(Data listing)

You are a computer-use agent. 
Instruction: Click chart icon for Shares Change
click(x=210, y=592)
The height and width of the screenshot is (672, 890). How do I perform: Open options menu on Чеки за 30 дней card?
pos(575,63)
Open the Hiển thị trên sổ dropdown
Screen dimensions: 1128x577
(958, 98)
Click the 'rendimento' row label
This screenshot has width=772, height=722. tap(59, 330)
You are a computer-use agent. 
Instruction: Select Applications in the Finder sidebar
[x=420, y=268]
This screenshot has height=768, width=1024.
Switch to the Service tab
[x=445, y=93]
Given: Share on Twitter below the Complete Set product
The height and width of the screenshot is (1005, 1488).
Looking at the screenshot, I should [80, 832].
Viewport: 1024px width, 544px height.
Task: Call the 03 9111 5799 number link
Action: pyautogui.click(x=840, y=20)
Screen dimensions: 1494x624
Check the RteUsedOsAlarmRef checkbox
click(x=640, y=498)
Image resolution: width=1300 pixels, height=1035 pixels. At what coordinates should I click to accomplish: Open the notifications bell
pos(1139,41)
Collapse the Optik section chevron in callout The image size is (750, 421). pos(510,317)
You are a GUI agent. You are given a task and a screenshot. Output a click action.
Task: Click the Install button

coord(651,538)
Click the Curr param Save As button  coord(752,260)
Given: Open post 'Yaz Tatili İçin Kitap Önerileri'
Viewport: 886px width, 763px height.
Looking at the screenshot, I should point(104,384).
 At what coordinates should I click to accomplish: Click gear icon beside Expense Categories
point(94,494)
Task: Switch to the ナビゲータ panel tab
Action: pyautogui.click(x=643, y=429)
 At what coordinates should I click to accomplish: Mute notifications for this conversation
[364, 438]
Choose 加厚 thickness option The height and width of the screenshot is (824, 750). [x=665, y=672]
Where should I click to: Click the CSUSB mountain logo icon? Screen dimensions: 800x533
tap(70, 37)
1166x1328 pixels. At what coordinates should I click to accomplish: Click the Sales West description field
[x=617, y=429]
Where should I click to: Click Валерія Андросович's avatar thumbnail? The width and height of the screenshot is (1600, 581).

(Problem details) Reproduce all the entries above. Match them exactly.

(Final answer)
You are a computer-use agent. 
Instruction: Click chart icon for Shares Change
click(x=210, y=592)
The height and width of the screenshot is (672, 890). How do I perform: Open options menu on Чеки за 30 дней card?
pos(575,63)
Open the Hiển thị trên sổ dropdown
Screen dimensions: 1128x577
(958, 98)
Click the 'rendimento' row label
This screenshot has width=772, height=722. tap(59, 330)
You are a computer-use agent. 
Instruction: Select Applications in the Finder sidebar
[x=420, y=268]
This screenshot has height=768, width=1024.
Switch to the Service tab
[x=445, y=93]
Given: Share on Twitter below the Complete Set product
The height and width of the screenshot is (1005, 1488).
Looking at the screenshot, I should [80, 832].
Viewport: 1024px width, 544px height.
Task: Call the 03 9111 5799 number link
Action: pyautogui.click(x=840, y=20)
Screen dimensions: 1494x624
Check the RteUsedOsAlarmRef checkbox
click(x=640, y=498)
Image resolution: width=1300 pixels, height=1035 pixels. At what coordinates should I click to accomplish: Open the notifications bell
pos(1139,41)
Collapse the Optik section chevron in callout The image size is (750, 421). pos(510,317)
You are a GUI agent. You are given a task and a screenshot. Output a click action.
Task: Click the Install button

coord(651,538)
Click the Curr param Save As button  coord(752,260)
Given: Open post 'Yaz Tatili İçin Kitap Önerileri'
Viewport: 886px width, 763px height.
Looking at the screenshot, I should point(104,384).
 At what coordinates should I click to accomplish: Click gear icon beside Expense Categories
point(94,494)
Task: Switch to the ナビゲータ panel tab
Action: pyautogui.click(x=643, y=429)
 At what coordinates should I click to accomplish: Mute notifications for this conversation
[364, 438]
Choose 加厚 thickness option The height and width of the screenshot is (824, 750). [x=665, y=672]
Where should I click to: Click the CSUSB mountain logo icon? Screen dimensions: 800x533
tap(70, 37)
1166x1328 pixels. At what coordinates should I click to accomplish: Click the Sales West description field
[x=617, y=429]
Where should I click to: Click Валерія Андросович's avatar thumbnail? The width and height of the screenshot is (1600, 581).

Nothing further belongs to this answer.